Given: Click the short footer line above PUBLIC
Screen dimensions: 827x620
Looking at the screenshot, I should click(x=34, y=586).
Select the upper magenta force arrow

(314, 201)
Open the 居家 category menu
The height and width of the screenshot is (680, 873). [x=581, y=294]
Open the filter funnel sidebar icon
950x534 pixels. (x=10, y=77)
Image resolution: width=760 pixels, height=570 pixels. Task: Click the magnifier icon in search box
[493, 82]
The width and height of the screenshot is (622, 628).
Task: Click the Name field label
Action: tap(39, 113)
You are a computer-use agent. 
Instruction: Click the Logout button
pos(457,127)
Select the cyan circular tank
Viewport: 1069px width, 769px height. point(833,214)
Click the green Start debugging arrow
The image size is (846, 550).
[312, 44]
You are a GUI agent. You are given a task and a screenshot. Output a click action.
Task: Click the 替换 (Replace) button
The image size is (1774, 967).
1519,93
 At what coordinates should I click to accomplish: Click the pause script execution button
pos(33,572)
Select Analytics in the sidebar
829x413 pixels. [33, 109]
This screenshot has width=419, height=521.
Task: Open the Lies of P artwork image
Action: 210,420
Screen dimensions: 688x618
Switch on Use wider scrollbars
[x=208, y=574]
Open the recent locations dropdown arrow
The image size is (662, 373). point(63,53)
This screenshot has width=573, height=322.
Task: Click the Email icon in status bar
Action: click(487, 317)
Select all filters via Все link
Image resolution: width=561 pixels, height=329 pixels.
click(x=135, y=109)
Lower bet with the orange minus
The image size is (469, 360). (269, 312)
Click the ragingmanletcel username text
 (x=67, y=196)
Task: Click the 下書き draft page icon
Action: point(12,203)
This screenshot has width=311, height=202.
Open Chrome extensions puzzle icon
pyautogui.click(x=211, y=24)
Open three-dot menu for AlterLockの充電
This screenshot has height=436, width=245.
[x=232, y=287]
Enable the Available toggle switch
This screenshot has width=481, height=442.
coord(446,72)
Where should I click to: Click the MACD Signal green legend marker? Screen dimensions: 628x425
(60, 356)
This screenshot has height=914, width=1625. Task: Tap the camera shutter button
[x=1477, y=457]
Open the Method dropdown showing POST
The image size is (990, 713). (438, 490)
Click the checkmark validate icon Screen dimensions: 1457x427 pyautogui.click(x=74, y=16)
:::::
▶ **Exercise brief**:
The whole listing above needs to be written out exactly.

▶ **Answer space**:
Given: Click the short footer line above PUBLIC
Screen dimensions: 827x620
Looking at the screenshot, I should click(x=34, y=586).
Select the upper magenta force arrow

(314, 201)
Open the 居家 category menu
The height and width of the screenshot is (680, 873). [x=581, y=294]
Open the filter funnel sidebar icon
950x534 pixels. (x=10, y=77)
Image resolution: width=760 pixels, height=570 pixels. Task: Click the magnifier icon in search box
[493, 82]
The width and height of the screenshot is (622, 628).
Task: Click the Name field label
Action: tap(39, 113)
You are a computer-use agent. 
Instruction: Click the Logout button
pos(457,127)
Select the cyan circular tank
Viewport: 1069px width, 769px height. point(833,214)
Click the green Start debugging arrow
The image size is (846, 550).
[312, 44]
You are a GUI agent. You are given a task and a screenshot. Output a click action.
Task: Click the 替换 (Replace) button
The image size is (1774, 967).
1519,93
 At what coordinates should I click to accomplish: Click the pause script execution button
pos(33,572)
Select Analytics in the sidebar
829x413 pixels. [33, 109]
This screenshot has width=419, height=521.
Task: Open the Lies of P artwork image
Action: 210,420
Screen dimensions: 688x618
Switch on Use wider scrollbars
[x=208, y=574]
Open the recent locations dropdown arrow
The image size is (662, 373). point(63,53)
This screenshot has width=573, height=322.
Task: Click the Email icon in status bar
Action: click(487, 317)
Select all filters via Все link
Image resolution: width=561 pixels, height=329 pixels.
click(x=135, y=109)
Lower bet with the orange minus
The image size is (469, 360). (269, 312)
Click the ragingmanletcel username text
 (x=67, y=196)
Task: Click the 下書き draft page icon
Action: point(12,203)
This screenshot has width=311, height=202.
Open Chrome extensions puzzle icon
pyautogui.click(x=211, y=24)
Open three-dot menu for AlterLockの充電
This screenshot has height=436, width=245.
[x=232, y=287]
Enable the Available toggle switch
This screenshot has width=481, height=442.
coord(446,72)
Where should I click to: Click the MACD Signal green legend marker? Screen dimensions: 628x425
(60, 356)
This screenshot has height=914, width=1625. Task: Tap the camera shutter button
[x=1477, y=457]
Open the Method dropdown showing POST
The image size is (990, 713). (438, 490)
Click the checkmark validate icon Screen dimensions: 1457x427 pyautogui.click(x=74, y=16)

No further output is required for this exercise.